I controlli sulla tutela ambientale sono ancora più accurati e tengono
conto di diversi fattori: sistemi di regolazione e monitoraggio,
assenza di perdite nei circuiti e nei raccordi, ugelli e dispositivi antigoccia,
uniformità della distribuzione, sistemi antideriva, funzionalità
della barra, in particolare distanza e parallelismo rispetto al suolo,
sezionamento della barra distributrice, valvola di non ritorno sull'aspirazione
acqua, sistemi per il lavaggio interno di serbatoio e circuito.
Tutto il processo, non dimentichiamolo, ha lo scopo di ridurre sia
l'inquinamento diffuso, provocato da una barra in cattive condizioni di
manutenzione, sia quello puntiforme, derivante dalle operazioni di
riempimento e periodico lavaggio dell'irroratrice, come quello che si
fa quando si cambia coltura, in special modo per i diserbanti.

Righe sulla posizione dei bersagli
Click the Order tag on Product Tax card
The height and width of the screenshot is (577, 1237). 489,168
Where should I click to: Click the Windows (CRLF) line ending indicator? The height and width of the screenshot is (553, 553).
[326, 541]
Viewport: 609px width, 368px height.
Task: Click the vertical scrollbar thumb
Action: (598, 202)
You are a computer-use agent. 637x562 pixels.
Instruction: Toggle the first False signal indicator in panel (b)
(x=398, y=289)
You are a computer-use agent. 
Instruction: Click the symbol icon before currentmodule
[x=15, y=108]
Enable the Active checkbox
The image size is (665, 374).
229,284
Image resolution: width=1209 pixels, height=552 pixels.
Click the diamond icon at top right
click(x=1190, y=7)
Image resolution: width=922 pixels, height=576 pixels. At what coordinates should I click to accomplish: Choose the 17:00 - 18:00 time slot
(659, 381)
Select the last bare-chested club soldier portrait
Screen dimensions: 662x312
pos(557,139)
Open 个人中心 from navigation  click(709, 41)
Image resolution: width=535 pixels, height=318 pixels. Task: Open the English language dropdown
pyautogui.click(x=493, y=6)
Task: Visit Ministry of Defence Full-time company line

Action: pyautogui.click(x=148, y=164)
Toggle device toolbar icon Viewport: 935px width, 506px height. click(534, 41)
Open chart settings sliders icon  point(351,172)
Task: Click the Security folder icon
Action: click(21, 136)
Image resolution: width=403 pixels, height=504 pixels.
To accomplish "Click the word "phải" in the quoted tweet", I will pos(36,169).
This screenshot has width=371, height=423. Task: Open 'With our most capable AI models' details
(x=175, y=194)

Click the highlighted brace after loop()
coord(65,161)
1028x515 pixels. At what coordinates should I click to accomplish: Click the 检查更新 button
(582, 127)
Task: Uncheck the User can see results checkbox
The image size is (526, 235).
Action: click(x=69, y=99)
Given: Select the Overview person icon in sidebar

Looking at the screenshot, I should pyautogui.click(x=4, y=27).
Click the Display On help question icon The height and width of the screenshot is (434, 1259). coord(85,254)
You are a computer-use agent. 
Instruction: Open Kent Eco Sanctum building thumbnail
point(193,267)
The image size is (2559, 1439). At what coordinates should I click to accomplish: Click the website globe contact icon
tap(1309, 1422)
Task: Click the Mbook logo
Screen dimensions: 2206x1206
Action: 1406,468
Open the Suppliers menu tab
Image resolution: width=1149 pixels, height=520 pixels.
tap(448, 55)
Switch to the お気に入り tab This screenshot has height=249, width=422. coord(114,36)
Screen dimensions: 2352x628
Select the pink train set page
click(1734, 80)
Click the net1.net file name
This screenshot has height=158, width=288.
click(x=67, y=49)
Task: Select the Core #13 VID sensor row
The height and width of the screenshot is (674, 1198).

OBIETTIVO -> Ricopia per intero il testo sui controlli ambientali delle irroratrici, senza modificare nulla.

RISPOSTA SCRITTA ->
I controlli sulla tutela ambientale sono ancora più accurati e tengono
conto di diversi fattori: sistemi di regolazione e monitoraggio,
assenza di perdite nei circuiti e nei raccordi, ugelli e dispositivi antigoccia,
uniformità della distribuzione, sistemi antideriva, funzionalità
della barra, in particolare distanza e parallelismo rispetto al suolo,
sezionamento della barra distributrice, valvola di non ritorno sull'aspirazione
acqua, sistemi per il lavaggio interno di serbatoio e circuito.
Tutto il processo, non dimentichiamolo, ha lo scopo di ridurre sia
l'inquinamento diffuso, provocato da una barra in cattive condizioni di
manutenzione, sia quello puntiforme, derivante dalle operazioni di
riempimento e periodico lavaggio dell'irroratrice, come quello che si
fa quando si cambia coltura, in special modo per i diserbanti.